YOUR TASK:
Produce word for word the lines of the data below running from the one that has "Viewport: 868px width, 341px" to the one that has "Sort by Name/Device", inclusive, and no others.

DATASET EXCERPTS:

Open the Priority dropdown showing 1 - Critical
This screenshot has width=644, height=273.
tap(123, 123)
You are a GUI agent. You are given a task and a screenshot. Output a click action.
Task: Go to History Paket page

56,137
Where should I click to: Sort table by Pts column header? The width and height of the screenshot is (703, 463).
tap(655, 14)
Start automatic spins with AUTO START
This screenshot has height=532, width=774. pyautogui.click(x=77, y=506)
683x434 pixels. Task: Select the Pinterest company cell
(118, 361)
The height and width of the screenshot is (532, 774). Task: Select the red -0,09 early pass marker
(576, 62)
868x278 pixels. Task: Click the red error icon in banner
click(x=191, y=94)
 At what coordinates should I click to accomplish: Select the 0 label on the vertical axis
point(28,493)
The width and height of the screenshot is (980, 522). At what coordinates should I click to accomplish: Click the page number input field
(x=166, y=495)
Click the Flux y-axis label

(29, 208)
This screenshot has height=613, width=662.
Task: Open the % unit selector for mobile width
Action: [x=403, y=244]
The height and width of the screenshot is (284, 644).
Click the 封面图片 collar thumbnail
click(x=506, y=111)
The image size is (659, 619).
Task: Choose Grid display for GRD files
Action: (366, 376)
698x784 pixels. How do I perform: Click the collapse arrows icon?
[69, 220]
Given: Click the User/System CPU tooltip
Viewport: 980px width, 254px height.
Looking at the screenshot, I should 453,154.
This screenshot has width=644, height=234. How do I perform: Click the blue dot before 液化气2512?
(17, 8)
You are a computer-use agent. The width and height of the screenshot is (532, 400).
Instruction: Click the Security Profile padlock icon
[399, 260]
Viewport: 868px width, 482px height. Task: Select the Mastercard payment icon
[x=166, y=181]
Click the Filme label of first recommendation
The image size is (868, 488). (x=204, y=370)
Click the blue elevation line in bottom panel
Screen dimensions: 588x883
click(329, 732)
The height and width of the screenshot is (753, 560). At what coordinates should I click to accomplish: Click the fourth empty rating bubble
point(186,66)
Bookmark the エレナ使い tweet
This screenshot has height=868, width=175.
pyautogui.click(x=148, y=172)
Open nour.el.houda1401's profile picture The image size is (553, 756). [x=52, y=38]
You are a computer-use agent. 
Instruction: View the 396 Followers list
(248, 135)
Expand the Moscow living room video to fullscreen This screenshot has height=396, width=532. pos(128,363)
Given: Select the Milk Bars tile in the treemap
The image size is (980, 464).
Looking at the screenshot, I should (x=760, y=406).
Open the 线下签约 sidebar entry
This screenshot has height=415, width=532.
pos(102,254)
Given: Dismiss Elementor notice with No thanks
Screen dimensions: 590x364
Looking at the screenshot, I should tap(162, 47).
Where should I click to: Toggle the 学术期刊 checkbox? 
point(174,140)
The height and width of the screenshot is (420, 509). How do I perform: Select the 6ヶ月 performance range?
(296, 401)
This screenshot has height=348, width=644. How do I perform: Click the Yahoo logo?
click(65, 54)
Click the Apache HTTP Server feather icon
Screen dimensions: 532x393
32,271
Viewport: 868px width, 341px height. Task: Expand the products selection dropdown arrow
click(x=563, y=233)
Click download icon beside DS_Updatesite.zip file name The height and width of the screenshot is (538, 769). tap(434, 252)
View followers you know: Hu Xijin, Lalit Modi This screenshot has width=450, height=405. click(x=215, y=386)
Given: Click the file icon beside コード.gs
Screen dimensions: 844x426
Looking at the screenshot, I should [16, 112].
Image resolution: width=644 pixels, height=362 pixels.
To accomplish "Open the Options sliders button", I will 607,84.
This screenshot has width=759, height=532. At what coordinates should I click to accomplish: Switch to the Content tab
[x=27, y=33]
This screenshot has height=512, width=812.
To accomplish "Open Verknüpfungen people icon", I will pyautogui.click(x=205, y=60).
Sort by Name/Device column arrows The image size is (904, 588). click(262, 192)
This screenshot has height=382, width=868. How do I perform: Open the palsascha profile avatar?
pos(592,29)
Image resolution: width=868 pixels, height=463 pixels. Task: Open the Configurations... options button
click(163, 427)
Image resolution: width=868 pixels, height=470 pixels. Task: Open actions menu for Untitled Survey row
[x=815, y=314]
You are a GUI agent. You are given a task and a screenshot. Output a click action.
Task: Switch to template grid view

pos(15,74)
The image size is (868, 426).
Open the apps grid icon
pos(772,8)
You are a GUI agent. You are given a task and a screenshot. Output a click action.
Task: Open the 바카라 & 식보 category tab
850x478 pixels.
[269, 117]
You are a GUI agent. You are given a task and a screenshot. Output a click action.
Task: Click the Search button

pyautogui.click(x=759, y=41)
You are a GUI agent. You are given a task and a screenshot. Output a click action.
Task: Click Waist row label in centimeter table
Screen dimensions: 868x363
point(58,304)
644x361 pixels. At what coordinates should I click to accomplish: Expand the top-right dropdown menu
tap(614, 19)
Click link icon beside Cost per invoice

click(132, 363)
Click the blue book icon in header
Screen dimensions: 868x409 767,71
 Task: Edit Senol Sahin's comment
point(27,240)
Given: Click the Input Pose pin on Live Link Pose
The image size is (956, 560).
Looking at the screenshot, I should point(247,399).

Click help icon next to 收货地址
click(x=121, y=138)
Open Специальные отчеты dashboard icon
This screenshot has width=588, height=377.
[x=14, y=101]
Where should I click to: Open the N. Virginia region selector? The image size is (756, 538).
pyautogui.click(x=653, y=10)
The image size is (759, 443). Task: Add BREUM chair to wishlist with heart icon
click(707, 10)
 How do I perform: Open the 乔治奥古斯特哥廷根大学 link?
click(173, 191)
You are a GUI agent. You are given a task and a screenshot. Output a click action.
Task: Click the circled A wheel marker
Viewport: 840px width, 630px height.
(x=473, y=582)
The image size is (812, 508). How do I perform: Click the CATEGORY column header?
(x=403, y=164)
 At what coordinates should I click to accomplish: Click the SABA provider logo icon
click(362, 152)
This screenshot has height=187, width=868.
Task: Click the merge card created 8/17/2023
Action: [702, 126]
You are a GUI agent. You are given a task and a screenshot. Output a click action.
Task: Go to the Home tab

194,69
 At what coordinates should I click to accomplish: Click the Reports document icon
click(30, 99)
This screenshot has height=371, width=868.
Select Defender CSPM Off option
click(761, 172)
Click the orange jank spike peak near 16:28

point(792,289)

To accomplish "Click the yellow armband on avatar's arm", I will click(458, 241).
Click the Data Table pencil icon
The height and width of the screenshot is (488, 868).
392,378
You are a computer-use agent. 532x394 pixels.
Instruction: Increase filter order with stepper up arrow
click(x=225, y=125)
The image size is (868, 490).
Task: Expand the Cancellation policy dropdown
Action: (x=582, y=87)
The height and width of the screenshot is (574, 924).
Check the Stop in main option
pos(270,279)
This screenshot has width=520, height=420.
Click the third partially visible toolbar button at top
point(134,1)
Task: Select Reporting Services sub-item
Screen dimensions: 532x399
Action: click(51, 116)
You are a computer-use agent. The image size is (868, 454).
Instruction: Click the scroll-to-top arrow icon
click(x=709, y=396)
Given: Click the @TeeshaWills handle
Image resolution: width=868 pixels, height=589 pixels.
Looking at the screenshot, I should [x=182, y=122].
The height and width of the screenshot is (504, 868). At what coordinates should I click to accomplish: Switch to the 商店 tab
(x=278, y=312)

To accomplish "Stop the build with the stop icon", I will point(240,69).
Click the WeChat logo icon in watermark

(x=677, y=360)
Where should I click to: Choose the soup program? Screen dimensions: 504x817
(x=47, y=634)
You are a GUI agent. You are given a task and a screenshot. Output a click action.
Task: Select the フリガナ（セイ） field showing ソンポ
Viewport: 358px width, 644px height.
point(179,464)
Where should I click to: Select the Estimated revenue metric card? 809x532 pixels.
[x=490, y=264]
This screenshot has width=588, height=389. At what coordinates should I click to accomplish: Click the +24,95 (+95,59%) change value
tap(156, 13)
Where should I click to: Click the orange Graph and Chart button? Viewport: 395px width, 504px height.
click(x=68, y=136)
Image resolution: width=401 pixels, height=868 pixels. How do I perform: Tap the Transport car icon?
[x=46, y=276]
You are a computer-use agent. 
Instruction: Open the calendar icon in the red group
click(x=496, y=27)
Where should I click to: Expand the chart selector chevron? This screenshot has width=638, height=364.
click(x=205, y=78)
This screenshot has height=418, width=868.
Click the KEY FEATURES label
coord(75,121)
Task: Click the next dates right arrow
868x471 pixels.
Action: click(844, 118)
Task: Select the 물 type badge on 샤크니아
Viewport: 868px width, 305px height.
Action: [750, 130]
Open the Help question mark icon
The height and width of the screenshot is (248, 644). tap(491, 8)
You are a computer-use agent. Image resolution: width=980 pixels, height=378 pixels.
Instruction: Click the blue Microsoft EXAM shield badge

EXERCISE RESPONSE:
Viewport: 868px width, 341px height. Task: Expand the products selection dropdown arrow
click(x=563, y=233)
Click download icon beside DS_Updatesite.zip file name The height and width of the screenshot is (538, 769). tap(434, 252)
View followers you know: Hu Xijin, Lalit Modi This screenshot has width=450, height=405. click(x=215, y=386)
Given: Click the file icon beside コード.gs
Screen dimensions: 844x426
Looking at the screenshot, I should [16, 112].
Image resolution: width=644 pixels, height=362 pixels.
To accomplish "Open the Options sliders button", I will 607,84.
This screenshot has width=759, height=532. At what coordinates should I click to accomplish: Switch to the Content tab
[x=27, y=33]
This screenshot has height=512, width=812.
To accomplish "Open Verknüpfungen people icon", I will pyautogui.click(x=205, y=60).
Sort by Name/Device column arrows The image size is (904, 588). click(262, 192)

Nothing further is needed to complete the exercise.